The SIZE attribute specifies the width of the text field displayed. It roughly corresponds to the number of characters the field can hold, but this is generally only accurate if the element is surrounded by <TT> or <PRE> tags, which indicate that a monospace font should be used. Unfortunately, Netscape and Internet Explorer render the width of fields very differently when monospaced fonts are not used, so certainly test your form with both browsers. The default SIZE for text fields is 20.

MAXLENGTH

The MAXLENGTH attribute specifies the maximum number of characters that a text field can hold. Browsers generally do not allow users to enter more characters than this. Because the size of text fields can vary with variable-width fonts, it is possible to set MAXLENGTH and SIZE to the same value and yet have a field that appears too large or too small for that number of characters. A text field can have a MAXLENGTH set to more characters than its SIZE can display. By default, there is no specified limit on the size of text fields.

onFocus, onBlur, onChange

The JavaScript handlers are onFocus, onBlur, and onChange, which are called when the text field has focus (the input cursor is in the field), loses focus (the cursor moves out of the field), and when the value of the field changes, respectively.

Password fields

A password field is similar to a text field, except that instead of displaying the true value of the field, the browser represents each character with an asterisk or bullet (refer back to Figure 4.2):

<INPUT TYPE="password" NAME="set_password" VALUE="old_password"
  SIZE="8" MAXLENGTH="8">

This field does not provide any true security; it simply provides basic protection against someone looking over the shoulder of the user. The value is not encrypted when it is transferred to the web server, which means that passwords are displayed as part of the query string for GET requests.
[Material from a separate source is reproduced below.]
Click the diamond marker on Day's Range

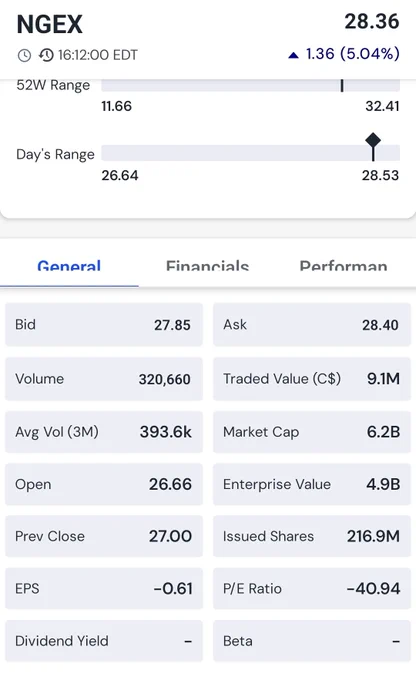pyautogui.click(x=373, y=141)
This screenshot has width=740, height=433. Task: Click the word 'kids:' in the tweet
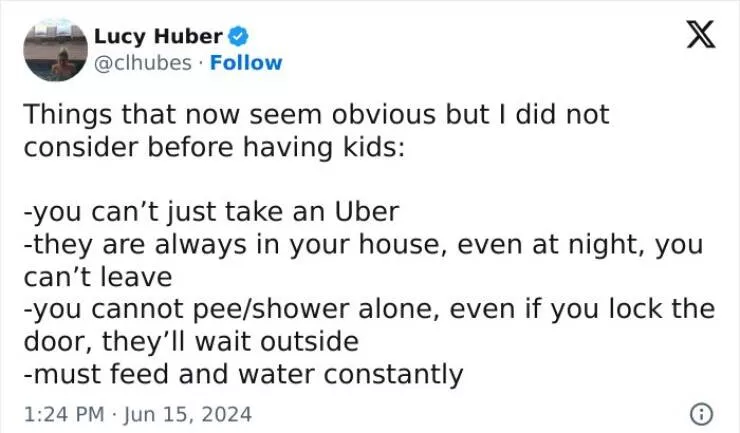[x=376, y=147]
All the attributes that apply to text fields also apply to password fields.

Hidden fields

Hidden fields are not visible to the user. They are generally used only with forms which are themselves generated by a CGI script and are useful for passing information between a series of forms:

<INPUT TYPE="hidden" NAME="username" VALUE="msmith">

Like password fields, hidden fields provide no security. Users can view the name and value of hidden fields by viewing the HTML source in their browsers.

We’ll discuss hidden fields in much more detail in our discussion of maintaining state in Chapter 11.

Hidden fields only use NAME and VALUE attributes.

Checkboxes

Checkboxes are useful when users simply need to indicate whether they desire an option. See Figure 4.3.

Checkboxes

Figure 4-3. Checkboxes

The user can toggle between two states on a checkbox: checked or unchecked. The tag looks like this:

<INPUT TYPE="checkbox" NAME="toppings" VALUE="lettuce" CHECKED>

In this example, if the user selects the checkbox, then “toppings” returns a value of “lettuce”. If the checkbox is not selected, neither the name nor the value is returned for the checkbox.

It is possible to have multiple checkboxes use the same name. In fact, this is not uncommon. The most typical situation in which you might do this is if you have a dynamic list of related options and the user could choose a similar action for all of them. For example, you may wish to list multiple options this way:

<INPUT TYPE="checkbox" NAME="lettuce"> Lettuce<BR>
<INPUT TYPE="checkbox" NAME="tomato"> Tomato<BR>
<INPUT TYPE="checkbox" NAME="onion"> Onion<BR>

If, however, the CGI script does not need to know the name of each of the options in order to perform its task, you may wish to do this instead:

<INPUT TYPE="checkbox" NAME="toppings" VALUE="lettuce"> Lettuce<BR>
<INPUT TYPE="checkbox" NAME="toppings" VALUE="tomato"> Tomato<BR>
<INPUT TYPE="checkbox" NAME="toppings" VALUE="onion"> Onion<BR>

If someone selects “lettuce” and “tomato” but not “onion”, then the browser will encode this as toppings=lettuce&toppings=tomato. The CGI script can process these multiple toppings, and you may not need to update the CGI script if you later add items to the list. Attributes for checkboxes include:

VALUE

The VALUE attribute is the value included in the request if the checkbox is checked. If a VALUE attribute is not specified, the checkbox will return “ON” as its value. If the checkbox is not checked, then neither its name nor value will be sent.

CHECKED

The CHECKED attribute indicates that the checkbox should be selected by default. Omitting this attribute causes the checkbox to be unselected by default.

onCheck

Checkboxes also take the onCheck attribute, which indicates the JavaScript code that should be executed when the checkbox is selected.

Radio buttons

Radio buttons are very similar to checkboxes except that any group of radio buttons that share the same name are exclusive: only one of them may be selected. See Figure 4.4.

Radio buttons

Figure 4-4. Radio buttons

The tag is used just like a checkbox:

<INPUT TYPE="radio" NAME="bread" VALUE="wheat" CHECKED> Wheat<BR>
<INPUT TYPE="radio" NAME="bread" VALUE="white"> White<BR>
<INPUT TYPE="radio" NAME="bread" VALUE="rye"> Rye<BR>

In this example, “wheat” is selected by default. Selecting “white” or “rye” will cause “wheat” to be unselected.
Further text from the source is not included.